Amazon has been in the news recently, with distributor Smithie UK attempting to unite suppliers against the site in order to resolve unpaid invoices.
The etailer has also outlined plans to open more physical stores in the US, and sign up more paying Amazon Prime customers.
While Amazon UK has told PCR it doesn’t comment on specific supplier relationships, disties shared their views on Amazon, eBay and other etailers pricing low at a panel session during PCR Boot Camp in May.
“Amazon has a fascinating business model,” said Target Components MD Paul Cubbage. “It’s a business set up without the need to make money – it effectively attacks the retail channel and destroys the competition. It’s done that for so long but hasn’t managed to capitalise on the dominance it has in the retail sector.
“Where it makes money is the things it’s doing off the back of that, like its cloud services. There’s a lot of talk about how to deal with Amazon, but it doesn’t play by normal business rules. It’s part of the world now.
“There’s an important differential between people who want to buy a product from Amazon and people who want to walk into an independent retailer. It’s a completely different mindset and a completely different solution. Don’t worry about it – let Amazon do what Amazon does.”

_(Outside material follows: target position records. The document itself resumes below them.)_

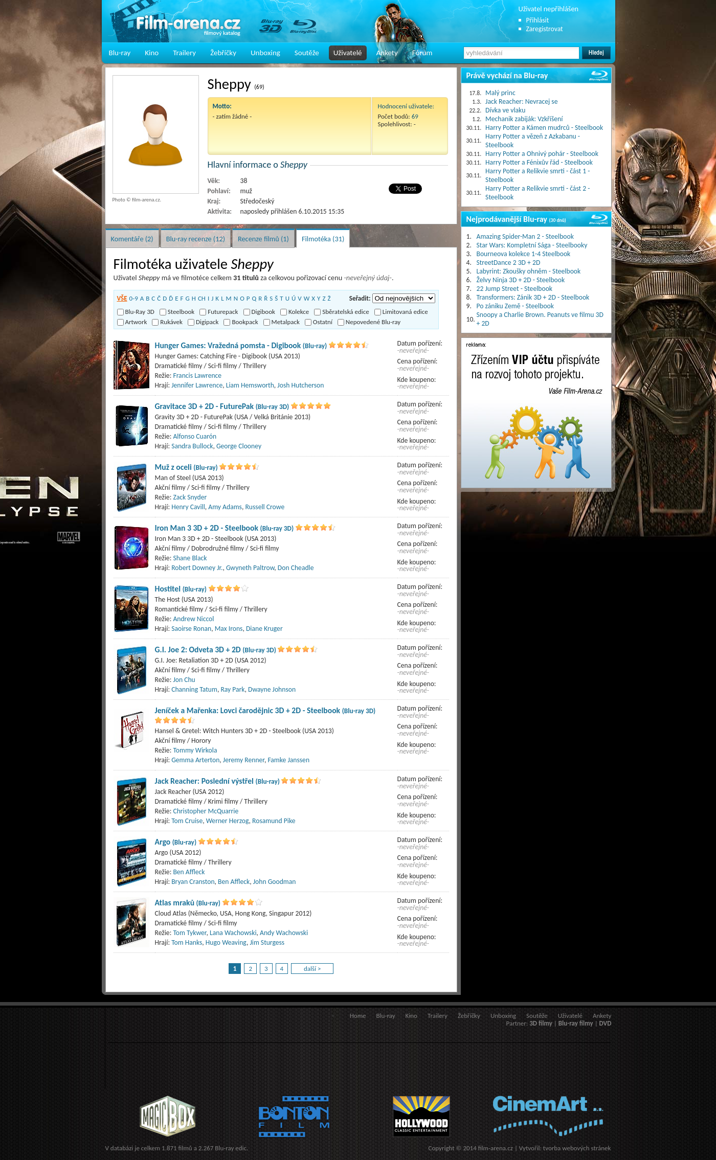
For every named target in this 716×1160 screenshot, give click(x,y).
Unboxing (265, 52)
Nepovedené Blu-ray (369, 322)
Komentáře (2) (132, 238)
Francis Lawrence (197, 375)
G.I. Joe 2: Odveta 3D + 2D (215, 649)
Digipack (203, 322)
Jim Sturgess (267, 942)
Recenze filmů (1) (263, 238)
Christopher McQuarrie (205, 811)
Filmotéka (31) (323, 238)
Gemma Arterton (195, 760)
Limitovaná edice (401, 311)
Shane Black (190, 558)
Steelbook (177, 311)
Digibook (259, 311)
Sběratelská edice (341, 311)
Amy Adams (225, 507)
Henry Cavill (188, 507)
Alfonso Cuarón (194, 436)
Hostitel (181, 589)
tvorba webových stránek (577, 1148)
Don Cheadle (296, 567)
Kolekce (294, 311)
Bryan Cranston (192, 881)
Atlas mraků (188, 902)
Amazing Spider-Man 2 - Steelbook (525, 236)
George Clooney (238, 446)
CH (202, 298)
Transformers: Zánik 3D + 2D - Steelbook (533, 297)
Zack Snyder (190, 497)
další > (312, 968)
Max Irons (229, 628)
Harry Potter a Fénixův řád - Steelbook (539, 162)
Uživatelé (347, 52)
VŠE (122, 298)
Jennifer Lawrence (196, 385)
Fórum (422, 52)
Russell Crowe (264, 507)
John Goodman (274, 881)
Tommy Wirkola (195, 750)
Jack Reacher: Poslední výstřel (217, 781)
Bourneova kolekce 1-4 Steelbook (524, 253)
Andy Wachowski (284, 932)
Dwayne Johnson (272, 689)
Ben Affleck (189, 872)
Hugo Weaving (226, 942)
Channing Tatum (194, 689)
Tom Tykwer (189, 932)
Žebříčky (223, 52)
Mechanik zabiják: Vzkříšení (524, 119)
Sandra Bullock (192, 446)
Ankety (387, 52)
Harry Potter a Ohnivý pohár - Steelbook (541, 153)
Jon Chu (184, 679)
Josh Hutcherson (300, 385)
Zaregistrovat (544, 29)
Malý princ (500, 92)
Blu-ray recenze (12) (195, 238)
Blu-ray (120, 52)
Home (358, 1015)
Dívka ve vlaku (505, 110)
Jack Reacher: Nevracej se (521, 101)
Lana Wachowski (233, 932)
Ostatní (318, 322)
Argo (176, 842)
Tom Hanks (186, 942)
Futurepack (218, 311)
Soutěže (307, 52)
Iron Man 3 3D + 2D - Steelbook (224, 528)
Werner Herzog (227, 820)
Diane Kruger (264, 628)
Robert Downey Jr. (196, 567)
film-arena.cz (495, 1148)
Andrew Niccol (193, 619)
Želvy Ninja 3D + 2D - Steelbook (521, 280)
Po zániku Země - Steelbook (515, 306)
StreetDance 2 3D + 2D (509, 262)
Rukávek (167, 322)
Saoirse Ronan (191, 628)
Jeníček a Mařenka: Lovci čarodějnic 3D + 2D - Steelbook (265, 710)
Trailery (184, 52)
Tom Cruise (187, 820)
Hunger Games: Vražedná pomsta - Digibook (241, 345)
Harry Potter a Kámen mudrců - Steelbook (544, 127)
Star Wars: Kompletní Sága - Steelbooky (532, 245)
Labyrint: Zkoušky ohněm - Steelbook (529, 271)
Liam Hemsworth (250, 385)
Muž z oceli (186, 467)
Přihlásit (537, 20)
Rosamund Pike (273, 820)
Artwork (132, 322)
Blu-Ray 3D (135, 311)
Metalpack (281, 322)
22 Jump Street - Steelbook (515, 288)
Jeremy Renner (243, 760)
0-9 (133, 298)
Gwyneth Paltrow (250, 567)
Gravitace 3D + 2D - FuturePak (222, 406)
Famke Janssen (288, 760)
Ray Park (232, 689)
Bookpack (240, 322)
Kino (152, 52)
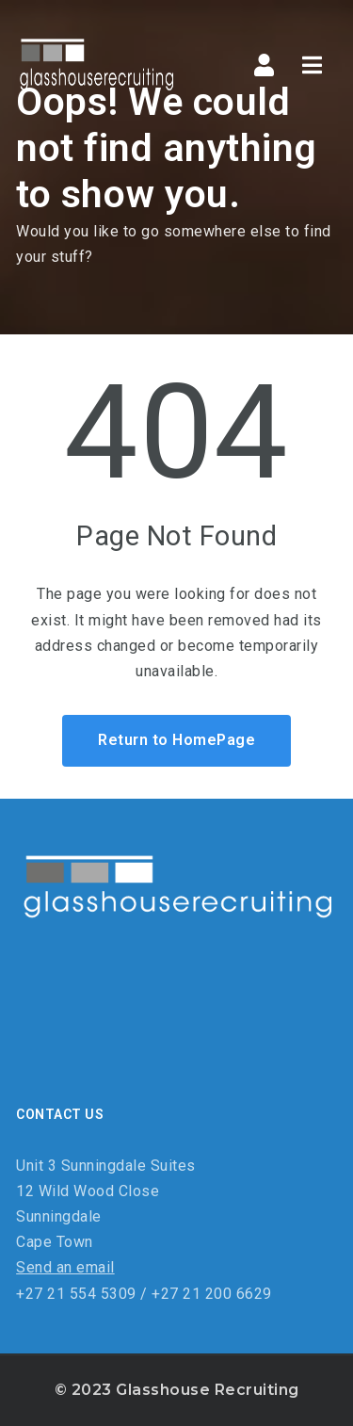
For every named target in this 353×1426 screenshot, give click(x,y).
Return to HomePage (176, 740)
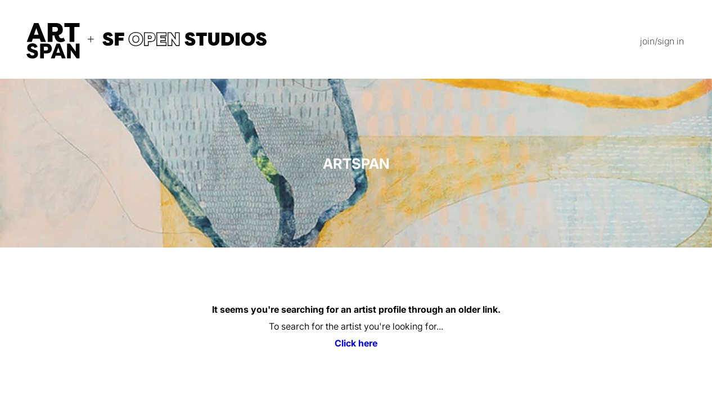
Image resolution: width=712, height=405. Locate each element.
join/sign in (662, 41)
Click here (356, 343)
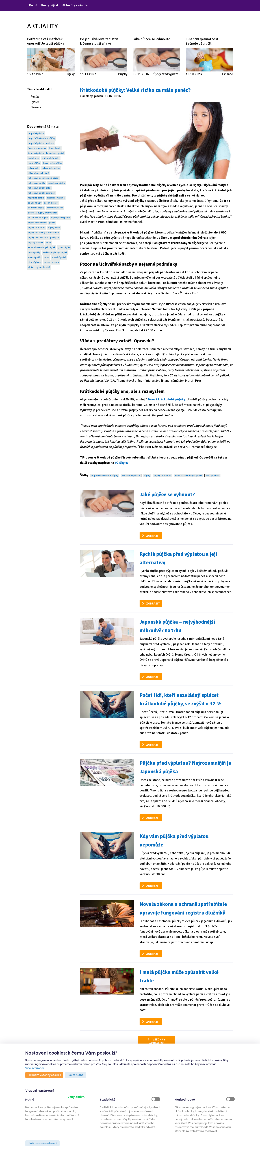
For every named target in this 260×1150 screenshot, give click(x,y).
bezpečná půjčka (36, 133)
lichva (45, 163)
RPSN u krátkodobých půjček (41, 247)
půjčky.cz (54, 237)
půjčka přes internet (37, 222)
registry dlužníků (36, 242)
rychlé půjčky (34, 252)
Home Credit (55, 148)
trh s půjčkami (34, 262)
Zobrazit (153, 536)
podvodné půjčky (36, 207)
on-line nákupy (35, 203)
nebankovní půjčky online (39, 188)
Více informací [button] (34, 1068)
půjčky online (54, 227)
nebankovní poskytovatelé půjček (43, 178)
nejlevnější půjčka (36, 198)
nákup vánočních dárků (38, 173)
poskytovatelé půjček (38, 217)
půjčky (52, 222)
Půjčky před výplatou (166, 74)
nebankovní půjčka (36, 183)
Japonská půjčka (36, 153)
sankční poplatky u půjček (55, 252)
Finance (227, 74)
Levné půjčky (34, 163)
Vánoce (55, 262)
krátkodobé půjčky (51, 158)
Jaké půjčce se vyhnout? (167, 494)
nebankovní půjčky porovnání (41, 193)
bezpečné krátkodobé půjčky (41, 138)
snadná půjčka (35, 257)
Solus (46, 257)
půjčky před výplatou (38, 237)
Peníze (35, 97)
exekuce (50, 143)
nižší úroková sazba (56, 198)
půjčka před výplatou (60, 217)
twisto (47, 262)
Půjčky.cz (122, 463)
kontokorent (33, 158)
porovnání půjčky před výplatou (42, 212)
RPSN (48, 242)
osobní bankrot (51, 203)
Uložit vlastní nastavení (42, 1143)
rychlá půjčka (64, 247)
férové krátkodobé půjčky (166, 399)
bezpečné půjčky (36, 143)
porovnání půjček (55, 207)
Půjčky (70, 74)
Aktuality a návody (75, 5)
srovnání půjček (59, 257)
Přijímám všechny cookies (44, 1075)
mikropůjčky (34, 168)
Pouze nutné (75, 1075)
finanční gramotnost (37, 148)
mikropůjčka (56, 163)
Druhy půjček (50, 5)
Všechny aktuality (157, 1041)
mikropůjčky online (51, 168)
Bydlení (35, 102)
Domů (33, 5)
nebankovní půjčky (56, 183)
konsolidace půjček (55, 153)
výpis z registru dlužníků (39, 267)
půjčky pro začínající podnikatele (43, 232)
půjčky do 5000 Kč (36, 227)
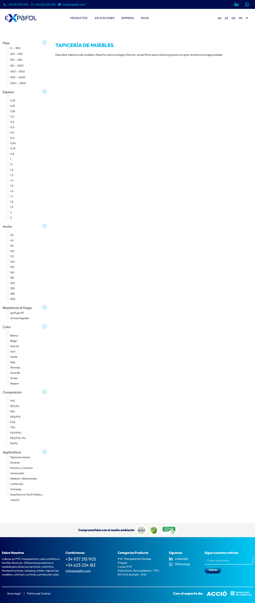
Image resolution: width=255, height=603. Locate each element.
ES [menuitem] (226, 18)
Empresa (127, 18)
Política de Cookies (39, 593)
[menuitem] (219, 18)
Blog (145, 18)
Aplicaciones (104, 18)
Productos (78, 18)
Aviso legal (14, 593)
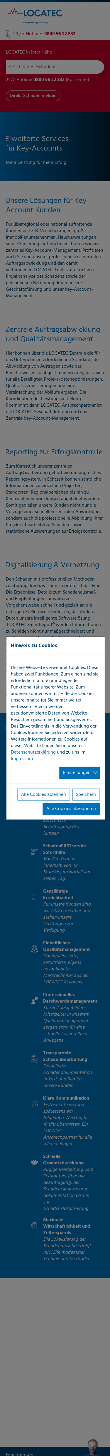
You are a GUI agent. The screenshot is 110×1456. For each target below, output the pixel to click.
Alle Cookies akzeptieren (71, 809)
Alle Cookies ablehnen (43, 794)
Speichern (86, 794)
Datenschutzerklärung (33, 752)
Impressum (22, 759)
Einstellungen (77, 773)
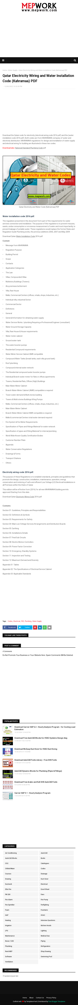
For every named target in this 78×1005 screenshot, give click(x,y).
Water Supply (12, 70)
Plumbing (28, 621)
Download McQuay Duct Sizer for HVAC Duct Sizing (35, 749)
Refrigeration (45, 946)
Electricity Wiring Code (25, 497)
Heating (8, 920)
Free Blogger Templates (56, 1001)
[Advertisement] (40, 36)
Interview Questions (48, 920)
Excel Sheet (45, 889)
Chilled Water (10, 868)
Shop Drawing (46, 951)
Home (5, 70)
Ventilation (9, 962)
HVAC (43, 915)
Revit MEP (8, 951)
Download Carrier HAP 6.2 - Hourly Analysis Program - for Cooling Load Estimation (44, 728)
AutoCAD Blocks (11, 858)
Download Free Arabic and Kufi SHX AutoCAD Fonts (35, 782)
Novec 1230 (9, 941)
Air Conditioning (11, 853)
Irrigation (8, 925)
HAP (6, 915)
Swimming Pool (46, 957)
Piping (43, 941)
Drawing (8, 879)
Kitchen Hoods (46, 925)
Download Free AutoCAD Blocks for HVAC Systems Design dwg (40, 738)
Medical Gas (45, 936)
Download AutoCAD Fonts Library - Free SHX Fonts (35, 760)
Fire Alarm (9, 900)
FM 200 (7, 894)
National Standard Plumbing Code (29, 148)
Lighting (43, 931)
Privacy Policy (51, 998)
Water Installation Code (25, 236)
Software (8, 957)
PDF (22, 621)
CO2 (6, 863)
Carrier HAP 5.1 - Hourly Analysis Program (32, 793)
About (31, 998)
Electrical (16, 621)
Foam (7, 910)
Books (43, 858)
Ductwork (8, 884)
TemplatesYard (31, 1001)
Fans (42, 894)
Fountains (44, 910)
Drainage (44, 874)
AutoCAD (44, 853)
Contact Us (40, 998)
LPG (6, 931)
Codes (10, 621)
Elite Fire (8, 889)
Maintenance (10, 936)
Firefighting (45, 905)
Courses (8, 874)
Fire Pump (44, 900)
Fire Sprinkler (9, 905)
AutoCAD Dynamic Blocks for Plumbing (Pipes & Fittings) (38, 771)
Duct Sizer (44, 879)
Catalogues (45, 863)
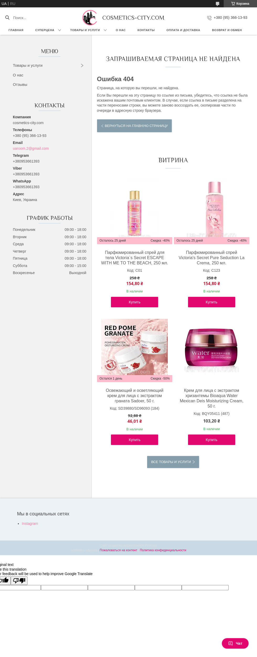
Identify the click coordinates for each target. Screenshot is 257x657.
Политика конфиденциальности (163, 550)
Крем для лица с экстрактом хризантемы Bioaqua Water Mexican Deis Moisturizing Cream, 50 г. (211, 398)
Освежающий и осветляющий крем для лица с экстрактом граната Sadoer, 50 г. (135, 395)
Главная (15, 30)
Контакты (146, 30)
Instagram (30, 523)
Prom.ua (151, 545)
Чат (235, 643)
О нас (121, 30)
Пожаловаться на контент (118, 550)
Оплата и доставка (183, 30)
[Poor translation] (19, 580)
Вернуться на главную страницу (136, 126)
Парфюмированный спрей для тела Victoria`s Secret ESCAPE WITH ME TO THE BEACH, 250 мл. (134, 257)
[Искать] (7, 17)
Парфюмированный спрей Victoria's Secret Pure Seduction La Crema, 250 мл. (211, 257)
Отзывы (20, 84)
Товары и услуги (85, 30)
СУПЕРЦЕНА (44, 30)
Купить (134, 302)
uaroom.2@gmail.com (31, 148)
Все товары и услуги (171, 462)
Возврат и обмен (227, 30)
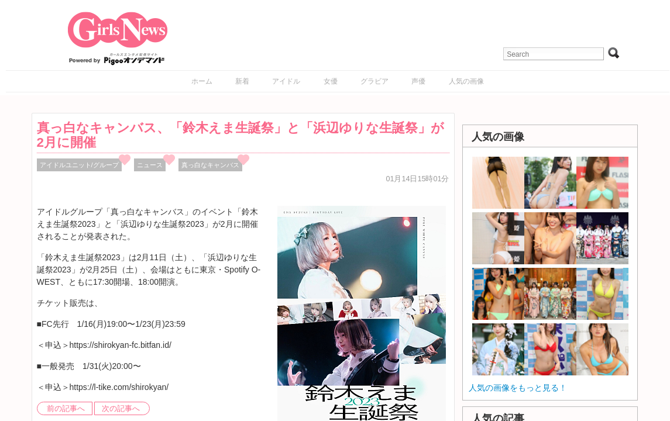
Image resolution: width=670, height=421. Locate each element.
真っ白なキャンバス (210, 164)
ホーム (201, 81)
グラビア (374, 81)
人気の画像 (466, 81)
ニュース (150, 164)
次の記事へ (121, 409)
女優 (331, 81)
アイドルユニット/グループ (79, 164)
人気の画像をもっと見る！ (518, 387)
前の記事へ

VIP Computers MD Rich Marsden added: “I think we have to move off the Amazon discussion because Amazon is here and we’ve been dealing with it as a business for the best part of ten or 12 years. It’s here and whether we like it or not it’s going to continue to grow.
“But lots of IT dealers are still doing fantastically well. It is what it is. Whether it’s Dixons, Amazon, Maplin, an indie PC shop... there is a market out there for everyone. It’s there – we’ve just got to deal with it.”
On indies buying from Amazon direct for less, and low pricing potentially preventing indie retailers from making stronger margins, Marsden pointed out that vendors have a part to play too.
He said: “The vendors have an immense amount of responsibility for the independent channel. It is very easy for a vendor to do a 10,000-unit deal into the likes of Tesco or another large retailer, but the distributor sometimes gets the blame.
“If a distributor can’t fulfill that business, someone else will. But ultimately the pricing stems from the vendor. The vendor has a responsibility to the independent – and the channel needs to do more for independents.
“My argument is to give the indie the price upfront and let them have that additional margin. There aren’t enough vendors prepared to stick their neck out on the line for the independent channel, and that’s a fact. It’s something we need to change as an industry.
“There are many examples of hugely successful independents who offer a fantastic service and don’t necessarily have to compete on the lowest possible price.”
Cubbage said Amazon pricing consistently lower across the board is a myth.
“We do a lot of price comparisons between our prices and other disties’ prices,” he explained. “I think there’s an exaggerated threat of pricing. On one-off items sometimes there are big price gains with Amazon, but if you’re fulfilling big orders, you won’t save money with Amazon in the long run, not in our experience anyway.”